* **What you are asked to do**: Search the data for the string "avatar", and report each line where it is found.

[Records to use — start]

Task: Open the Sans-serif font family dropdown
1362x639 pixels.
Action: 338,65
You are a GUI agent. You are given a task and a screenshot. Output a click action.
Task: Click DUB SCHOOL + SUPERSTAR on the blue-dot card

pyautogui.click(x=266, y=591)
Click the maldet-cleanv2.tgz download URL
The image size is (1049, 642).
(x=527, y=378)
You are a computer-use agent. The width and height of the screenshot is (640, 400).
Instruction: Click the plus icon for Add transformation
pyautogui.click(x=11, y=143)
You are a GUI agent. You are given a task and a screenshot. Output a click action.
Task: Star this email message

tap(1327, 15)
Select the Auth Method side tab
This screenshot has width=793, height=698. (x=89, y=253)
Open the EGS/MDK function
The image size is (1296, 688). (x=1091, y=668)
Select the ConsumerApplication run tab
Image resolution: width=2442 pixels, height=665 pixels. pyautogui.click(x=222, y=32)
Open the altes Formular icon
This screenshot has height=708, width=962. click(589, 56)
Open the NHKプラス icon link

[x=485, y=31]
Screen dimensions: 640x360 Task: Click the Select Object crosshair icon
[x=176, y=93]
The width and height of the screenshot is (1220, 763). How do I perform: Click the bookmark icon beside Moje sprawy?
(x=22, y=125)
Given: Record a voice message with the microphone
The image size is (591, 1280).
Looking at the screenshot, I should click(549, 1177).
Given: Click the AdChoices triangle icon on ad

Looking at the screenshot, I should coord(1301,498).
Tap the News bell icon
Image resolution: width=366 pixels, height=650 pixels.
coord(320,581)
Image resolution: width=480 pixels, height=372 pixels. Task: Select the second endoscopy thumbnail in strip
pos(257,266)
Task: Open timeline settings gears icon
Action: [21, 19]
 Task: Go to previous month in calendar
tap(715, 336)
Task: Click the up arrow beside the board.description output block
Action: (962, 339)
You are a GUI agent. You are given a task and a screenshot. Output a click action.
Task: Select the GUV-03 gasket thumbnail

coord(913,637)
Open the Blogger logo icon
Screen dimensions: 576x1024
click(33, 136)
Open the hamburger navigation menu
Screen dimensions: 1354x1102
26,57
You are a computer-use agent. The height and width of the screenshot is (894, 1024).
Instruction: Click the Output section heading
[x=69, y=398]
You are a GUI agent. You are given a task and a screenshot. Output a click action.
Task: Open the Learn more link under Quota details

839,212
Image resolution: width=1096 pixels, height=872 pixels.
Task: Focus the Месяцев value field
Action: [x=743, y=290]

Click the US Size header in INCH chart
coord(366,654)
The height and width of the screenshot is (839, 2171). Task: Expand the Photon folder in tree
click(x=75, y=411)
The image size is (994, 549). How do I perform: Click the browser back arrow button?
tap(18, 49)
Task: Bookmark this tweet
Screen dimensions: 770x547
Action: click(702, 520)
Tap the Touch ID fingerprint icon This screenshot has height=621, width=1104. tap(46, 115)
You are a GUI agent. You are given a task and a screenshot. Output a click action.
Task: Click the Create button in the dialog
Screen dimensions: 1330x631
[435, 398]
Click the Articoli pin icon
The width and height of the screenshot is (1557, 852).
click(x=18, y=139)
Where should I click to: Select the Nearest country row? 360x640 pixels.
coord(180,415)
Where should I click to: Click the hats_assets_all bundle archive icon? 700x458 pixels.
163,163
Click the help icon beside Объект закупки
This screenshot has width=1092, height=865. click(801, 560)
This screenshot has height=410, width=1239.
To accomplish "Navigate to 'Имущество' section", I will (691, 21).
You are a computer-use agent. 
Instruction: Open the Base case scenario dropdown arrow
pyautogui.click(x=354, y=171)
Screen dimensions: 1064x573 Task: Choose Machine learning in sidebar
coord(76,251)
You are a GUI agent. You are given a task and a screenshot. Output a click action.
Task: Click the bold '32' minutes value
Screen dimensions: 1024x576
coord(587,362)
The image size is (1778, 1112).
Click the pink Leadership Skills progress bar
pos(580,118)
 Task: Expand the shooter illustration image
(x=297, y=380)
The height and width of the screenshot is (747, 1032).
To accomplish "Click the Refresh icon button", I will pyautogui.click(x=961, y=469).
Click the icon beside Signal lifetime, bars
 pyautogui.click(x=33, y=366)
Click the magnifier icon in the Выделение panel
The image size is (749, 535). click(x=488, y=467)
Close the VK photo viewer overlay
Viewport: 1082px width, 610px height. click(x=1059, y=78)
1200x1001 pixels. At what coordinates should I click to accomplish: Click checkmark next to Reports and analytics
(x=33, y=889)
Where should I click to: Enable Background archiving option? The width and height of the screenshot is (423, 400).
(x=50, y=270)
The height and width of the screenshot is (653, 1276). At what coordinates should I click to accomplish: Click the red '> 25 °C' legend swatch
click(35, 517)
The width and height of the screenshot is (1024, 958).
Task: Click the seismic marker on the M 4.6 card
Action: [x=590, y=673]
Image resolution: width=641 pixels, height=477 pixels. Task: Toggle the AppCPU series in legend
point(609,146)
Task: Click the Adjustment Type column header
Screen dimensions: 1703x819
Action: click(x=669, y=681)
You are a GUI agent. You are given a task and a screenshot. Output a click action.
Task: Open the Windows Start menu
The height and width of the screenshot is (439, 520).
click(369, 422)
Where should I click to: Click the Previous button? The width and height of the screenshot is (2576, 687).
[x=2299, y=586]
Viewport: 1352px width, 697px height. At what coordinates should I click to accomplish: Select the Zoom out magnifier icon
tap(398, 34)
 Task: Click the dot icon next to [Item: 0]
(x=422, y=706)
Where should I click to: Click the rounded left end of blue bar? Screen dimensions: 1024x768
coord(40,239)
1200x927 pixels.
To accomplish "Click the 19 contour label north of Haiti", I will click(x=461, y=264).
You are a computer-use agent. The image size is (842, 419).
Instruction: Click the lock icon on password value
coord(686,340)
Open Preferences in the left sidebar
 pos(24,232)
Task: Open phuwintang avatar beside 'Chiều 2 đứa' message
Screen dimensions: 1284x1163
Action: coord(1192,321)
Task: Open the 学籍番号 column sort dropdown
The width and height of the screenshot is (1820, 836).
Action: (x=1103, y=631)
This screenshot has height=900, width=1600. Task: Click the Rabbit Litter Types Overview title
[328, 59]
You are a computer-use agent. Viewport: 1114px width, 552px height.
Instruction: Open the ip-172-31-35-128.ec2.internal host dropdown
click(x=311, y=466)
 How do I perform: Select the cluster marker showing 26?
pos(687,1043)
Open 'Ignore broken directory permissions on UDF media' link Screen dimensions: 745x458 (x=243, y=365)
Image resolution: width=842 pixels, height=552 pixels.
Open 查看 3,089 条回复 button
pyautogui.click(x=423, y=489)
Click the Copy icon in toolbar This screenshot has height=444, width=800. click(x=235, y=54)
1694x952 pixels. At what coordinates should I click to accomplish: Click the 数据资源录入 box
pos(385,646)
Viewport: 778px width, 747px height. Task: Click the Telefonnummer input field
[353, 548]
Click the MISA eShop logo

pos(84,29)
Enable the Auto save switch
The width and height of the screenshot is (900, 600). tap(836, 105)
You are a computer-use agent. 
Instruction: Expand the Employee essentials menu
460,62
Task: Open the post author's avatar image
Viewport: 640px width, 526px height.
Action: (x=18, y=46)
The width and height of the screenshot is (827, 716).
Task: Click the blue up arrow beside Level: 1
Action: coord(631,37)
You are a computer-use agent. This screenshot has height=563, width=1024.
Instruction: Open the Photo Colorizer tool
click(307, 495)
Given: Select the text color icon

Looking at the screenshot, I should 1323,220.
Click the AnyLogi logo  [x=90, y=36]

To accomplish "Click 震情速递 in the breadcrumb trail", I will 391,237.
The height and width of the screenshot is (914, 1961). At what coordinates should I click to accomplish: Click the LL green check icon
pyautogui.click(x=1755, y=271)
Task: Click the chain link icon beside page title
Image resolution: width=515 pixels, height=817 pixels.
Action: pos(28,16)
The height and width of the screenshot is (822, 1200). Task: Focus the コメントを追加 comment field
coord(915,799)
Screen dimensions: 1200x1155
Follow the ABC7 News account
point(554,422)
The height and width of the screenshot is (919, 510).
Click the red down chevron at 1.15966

[Records to use — finish]

* **Output**:
Task: Open phuwintang avatar beside 'Chiều 2 đứa' message
Task: Open the post author's avatar image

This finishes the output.